My experience is not unique because all children are shaped by this contradiction of perceived need and what is actually available. This includes basics like food and shelter but it also includes time, energy and attention. And being raised by a single parent, all of these were at times in short supply. With my perceived needs not being met, all I could do was assume that it was because I was a worthless piece of trash.
We all cope with this in different ways. I retreat and numb. I try to get very quiet and very small, and when I start to feel worthless, I want to drown this out with any number of distractions. Eating, shopping, Netflix bingeing...basically I want to hurt myself if it means I don’t have to feel like a total loser for even just a few minutes.
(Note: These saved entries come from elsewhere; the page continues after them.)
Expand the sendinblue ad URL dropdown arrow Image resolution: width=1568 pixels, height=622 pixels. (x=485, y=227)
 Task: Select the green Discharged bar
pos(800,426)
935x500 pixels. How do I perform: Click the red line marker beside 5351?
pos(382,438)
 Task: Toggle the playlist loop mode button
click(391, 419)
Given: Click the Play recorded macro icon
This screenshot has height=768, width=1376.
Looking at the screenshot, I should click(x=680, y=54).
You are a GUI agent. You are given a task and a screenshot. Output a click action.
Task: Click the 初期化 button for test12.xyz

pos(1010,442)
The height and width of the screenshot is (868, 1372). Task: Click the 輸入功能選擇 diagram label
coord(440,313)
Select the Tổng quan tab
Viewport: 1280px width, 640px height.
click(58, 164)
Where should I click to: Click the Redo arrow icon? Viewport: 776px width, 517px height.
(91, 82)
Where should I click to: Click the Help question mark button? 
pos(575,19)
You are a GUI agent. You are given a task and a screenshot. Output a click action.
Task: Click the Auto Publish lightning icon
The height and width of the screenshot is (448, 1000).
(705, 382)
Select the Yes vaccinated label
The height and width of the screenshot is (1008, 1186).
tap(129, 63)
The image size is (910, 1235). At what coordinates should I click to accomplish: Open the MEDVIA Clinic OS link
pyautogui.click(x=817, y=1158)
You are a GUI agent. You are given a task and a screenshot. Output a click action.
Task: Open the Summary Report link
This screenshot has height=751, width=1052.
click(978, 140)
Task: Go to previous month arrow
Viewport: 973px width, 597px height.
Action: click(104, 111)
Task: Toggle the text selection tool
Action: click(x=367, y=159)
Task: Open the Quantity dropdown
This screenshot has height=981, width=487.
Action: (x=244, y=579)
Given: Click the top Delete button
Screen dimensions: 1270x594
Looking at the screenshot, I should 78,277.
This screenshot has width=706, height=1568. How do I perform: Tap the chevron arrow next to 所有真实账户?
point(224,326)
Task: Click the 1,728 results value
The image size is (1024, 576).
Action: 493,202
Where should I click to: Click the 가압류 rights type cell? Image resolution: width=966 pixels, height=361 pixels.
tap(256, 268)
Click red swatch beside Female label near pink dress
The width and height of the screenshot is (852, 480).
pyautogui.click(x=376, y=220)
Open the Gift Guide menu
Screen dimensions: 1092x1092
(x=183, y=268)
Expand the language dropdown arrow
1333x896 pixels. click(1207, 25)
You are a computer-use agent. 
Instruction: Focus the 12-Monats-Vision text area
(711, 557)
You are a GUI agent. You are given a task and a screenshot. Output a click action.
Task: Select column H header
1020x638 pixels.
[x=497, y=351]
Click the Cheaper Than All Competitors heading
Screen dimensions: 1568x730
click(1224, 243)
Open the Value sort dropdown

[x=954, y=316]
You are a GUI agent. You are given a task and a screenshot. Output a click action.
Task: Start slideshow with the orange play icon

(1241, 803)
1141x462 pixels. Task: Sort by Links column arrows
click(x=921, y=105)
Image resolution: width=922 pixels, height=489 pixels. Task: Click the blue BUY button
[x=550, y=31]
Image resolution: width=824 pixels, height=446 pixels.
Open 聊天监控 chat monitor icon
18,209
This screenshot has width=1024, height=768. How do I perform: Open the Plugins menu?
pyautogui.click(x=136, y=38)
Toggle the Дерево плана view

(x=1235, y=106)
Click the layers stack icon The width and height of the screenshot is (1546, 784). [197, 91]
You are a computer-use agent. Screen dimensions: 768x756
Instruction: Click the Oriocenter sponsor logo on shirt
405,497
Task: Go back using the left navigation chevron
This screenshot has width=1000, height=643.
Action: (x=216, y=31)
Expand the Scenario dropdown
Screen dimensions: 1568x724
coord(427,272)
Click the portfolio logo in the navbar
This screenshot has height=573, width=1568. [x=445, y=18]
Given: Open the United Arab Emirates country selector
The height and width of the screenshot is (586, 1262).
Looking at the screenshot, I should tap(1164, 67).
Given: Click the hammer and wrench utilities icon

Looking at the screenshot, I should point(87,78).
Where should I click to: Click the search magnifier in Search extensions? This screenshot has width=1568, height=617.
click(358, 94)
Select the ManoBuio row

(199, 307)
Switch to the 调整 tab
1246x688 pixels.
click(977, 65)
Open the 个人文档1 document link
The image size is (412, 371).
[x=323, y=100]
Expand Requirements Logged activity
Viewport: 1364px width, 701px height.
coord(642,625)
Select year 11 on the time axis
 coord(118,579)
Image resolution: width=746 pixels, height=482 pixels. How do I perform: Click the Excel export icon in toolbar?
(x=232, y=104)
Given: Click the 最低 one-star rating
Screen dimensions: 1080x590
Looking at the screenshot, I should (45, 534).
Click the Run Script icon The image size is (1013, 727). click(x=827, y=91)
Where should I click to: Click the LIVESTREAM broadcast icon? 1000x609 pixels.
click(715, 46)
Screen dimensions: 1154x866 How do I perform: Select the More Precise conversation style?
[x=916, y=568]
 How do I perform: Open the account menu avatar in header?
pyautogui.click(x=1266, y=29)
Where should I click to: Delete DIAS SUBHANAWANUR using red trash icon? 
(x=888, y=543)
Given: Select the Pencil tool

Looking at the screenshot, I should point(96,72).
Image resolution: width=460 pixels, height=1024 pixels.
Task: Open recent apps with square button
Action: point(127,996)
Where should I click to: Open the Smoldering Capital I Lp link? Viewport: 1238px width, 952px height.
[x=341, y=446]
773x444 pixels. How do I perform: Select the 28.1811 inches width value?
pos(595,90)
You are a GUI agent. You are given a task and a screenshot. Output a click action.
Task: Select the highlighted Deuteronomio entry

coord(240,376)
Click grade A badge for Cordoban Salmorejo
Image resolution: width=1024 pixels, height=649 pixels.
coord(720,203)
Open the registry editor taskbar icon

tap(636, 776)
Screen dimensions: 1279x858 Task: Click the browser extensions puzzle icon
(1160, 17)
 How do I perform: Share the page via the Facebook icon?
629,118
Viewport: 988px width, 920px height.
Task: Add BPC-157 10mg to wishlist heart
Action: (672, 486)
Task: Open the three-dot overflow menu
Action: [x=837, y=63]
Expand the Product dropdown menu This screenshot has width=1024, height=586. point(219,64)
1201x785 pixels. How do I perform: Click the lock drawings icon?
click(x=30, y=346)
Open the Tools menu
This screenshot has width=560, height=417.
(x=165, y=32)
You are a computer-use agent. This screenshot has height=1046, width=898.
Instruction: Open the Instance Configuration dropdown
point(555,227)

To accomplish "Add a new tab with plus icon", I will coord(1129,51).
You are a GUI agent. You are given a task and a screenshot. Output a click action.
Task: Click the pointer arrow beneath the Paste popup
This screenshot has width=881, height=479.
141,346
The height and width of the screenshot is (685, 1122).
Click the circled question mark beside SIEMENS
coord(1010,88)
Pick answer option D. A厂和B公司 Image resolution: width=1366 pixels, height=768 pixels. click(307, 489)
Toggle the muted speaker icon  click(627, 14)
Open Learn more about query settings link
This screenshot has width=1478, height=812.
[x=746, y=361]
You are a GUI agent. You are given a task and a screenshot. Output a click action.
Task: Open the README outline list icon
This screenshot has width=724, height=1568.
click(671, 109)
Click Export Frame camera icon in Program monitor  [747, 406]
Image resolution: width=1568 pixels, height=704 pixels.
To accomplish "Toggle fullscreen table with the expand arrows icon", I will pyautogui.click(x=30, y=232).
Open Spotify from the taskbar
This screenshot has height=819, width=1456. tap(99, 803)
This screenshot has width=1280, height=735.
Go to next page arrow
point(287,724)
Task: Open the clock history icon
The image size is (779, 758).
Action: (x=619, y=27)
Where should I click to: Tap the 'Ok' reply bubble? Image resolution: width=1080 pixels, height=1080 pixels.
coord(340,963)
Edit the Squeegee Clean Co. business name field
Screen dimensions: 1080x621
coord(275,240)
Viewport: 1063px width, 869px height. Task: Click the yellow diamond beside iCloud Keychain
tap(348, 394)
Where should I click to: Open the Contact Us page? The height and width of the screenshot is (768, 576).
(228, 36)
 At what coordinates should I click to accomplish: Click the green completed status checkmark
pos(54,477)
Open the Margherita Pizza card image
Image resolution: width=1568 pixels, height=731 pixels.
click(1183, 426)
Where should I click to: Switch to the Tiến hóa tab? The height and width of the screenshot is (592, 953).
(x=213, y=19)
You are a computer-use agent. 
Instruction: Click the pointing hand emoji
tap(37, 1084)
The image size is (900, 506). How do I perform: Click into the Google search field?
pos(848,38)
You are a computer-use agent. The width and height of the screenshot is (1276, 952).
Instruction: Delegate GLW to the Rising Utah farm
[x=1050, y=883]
My point, as a childless adult child, is this: no one needs you to be a martyr. No one needs you to be willing to die for them. No one needs your sacrifice out of a sense of obligation. What people actually need is for each one of us to genuinely take care of ourselves. To constantly check in with ourselves and really feel it all, including the icky sticky within. When we make room for our pain, fear, and hope, we move into authenticity. This keeps these uncomfortable experiences from mutating until we have no choice but to pour them into a giant cauldron labeled blame and dump it on some unsuspecting soul who just happens to have the bad luck of proximity.
And to any parent reading this, your job is hard. Like so hard that I said no thanks. And I am in awe of parents who can keep their shit together the majority of the time and I am compassionate towards those who can’t, because parenthood looks like a mindfuck of the most epic proportions. But please never forget that the soul you are caring for didn’t have much choice in the matter of becoming your child. And never forget that you too were once a child just as innocent and precious as your own, and it is a good idea to let that inner kid cry until its broken heart starts to mend with the love and strength of your hug.
We don’t need to die for one another: we need to live fully and truthfully for one another.